Many laptop owners (and desktop PCs too) have been greeted when trying to update their machines to Windows 11 by Microsoft’s message: ‘This PC doesn’t currently meet the minimum system requirements to run Windows 11’. It then goes on to point you to their Health Check app.
You don’t need to get things sorted immediately since Microsoft has promised to keep Windows 10 ‘alive’ with regular updates until 14th October 2025. But you can avoid having to go out and spend money on a new laptop or PC.
This challenge has been just the one that Clarborough and Welham IT Group has been struggling with since Covid-19 closed classes. With (currently) eight laptops and a desktop PC, costs to replace all of these promised to be considerable. However, organisers have found an alternative to Windows 11 that has been working – Ubuntu Linux!
The Linux Operating System (OS) is based on the Unix OS which powers most big business and government computer systems around the world. Linux was created by Linus Torvalds, a software engineer from Finland who designed the kernal of what became known as the Linux Operating System. His key belief was that computers should be something that everyone was entitled to, so he made this software available as open source which means it is free, free to copy and free to modify – quite a contrast to the copyright-protected, proprietary, systems such as Microsoft’s and Apple’s.

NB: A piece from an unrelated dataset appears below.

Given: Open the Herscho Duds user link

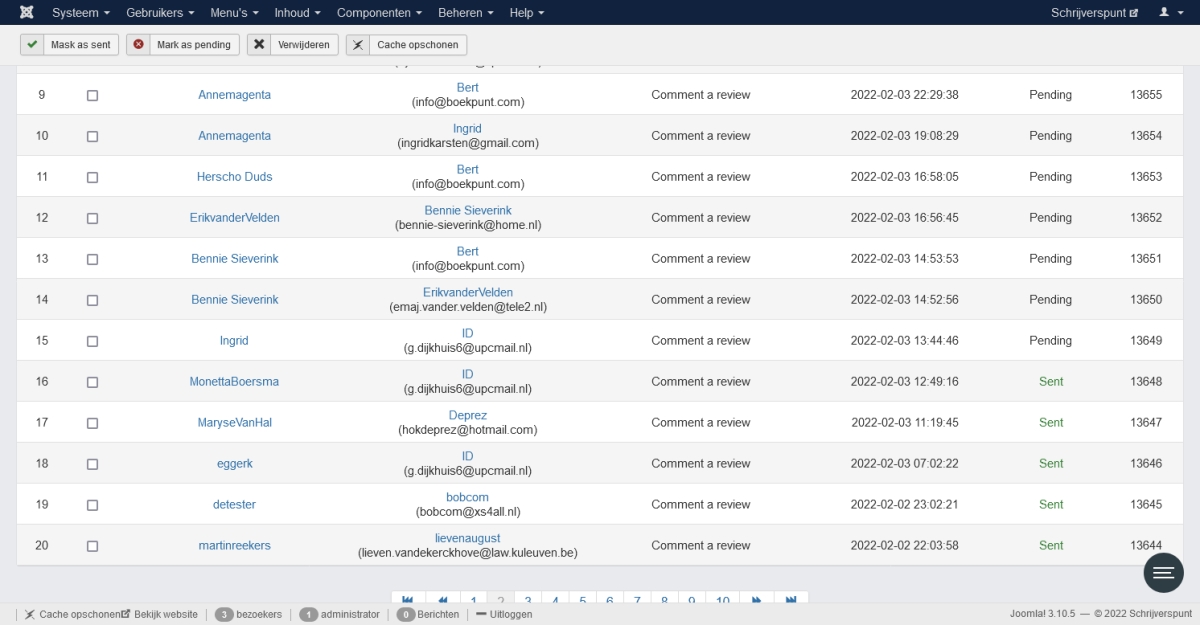Looking at the screenshot, I should pos(234,177).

Since its original releases in the early 1990s, Linux OS has evolved into quite a range of distros (distributions) of which Ubuntu Linux is one of the most common.
The group’s Ubuntu Linux PC is totally comparable with their Windows 11 PC. Both PCs have Libre Office installed, the open source equivalent of Microsoft Office365 which can both read and write Office365 files. Both PCs use Firefox web browsers and both use Gimp image processors to do all of my image editing tasks. Both can access the internet, play music and videos with their installed apps but the Linux PC has the advantage of ease of access to the vast range of open-source applications covering all of the possible uses of the PC. Interestingly, Microsoft’s Store has started to host some of these open-source apps such as Gimp – maybe an indication that they see how competition is changing?
So, no you don’t need to buy a new computer.
Clarborough and Welham IT Group has installed Linux as a completely new OS on Windows 10 hardware although one laptop will have both Windows 10 and Ubuntu Linux installed so that classes can resume with the ability to introduce classes to the whole world of Ubuntu Linux.
Watch this space for details of the IT Group’s classes that are planned to resume in September 2023. This will start with a free session on a Saturday afternoon in early September providing a hands-on introduction to Ubuntu Linux. These classes will also be able to advise Windows 10 laptop owners of local providers for Linux installations.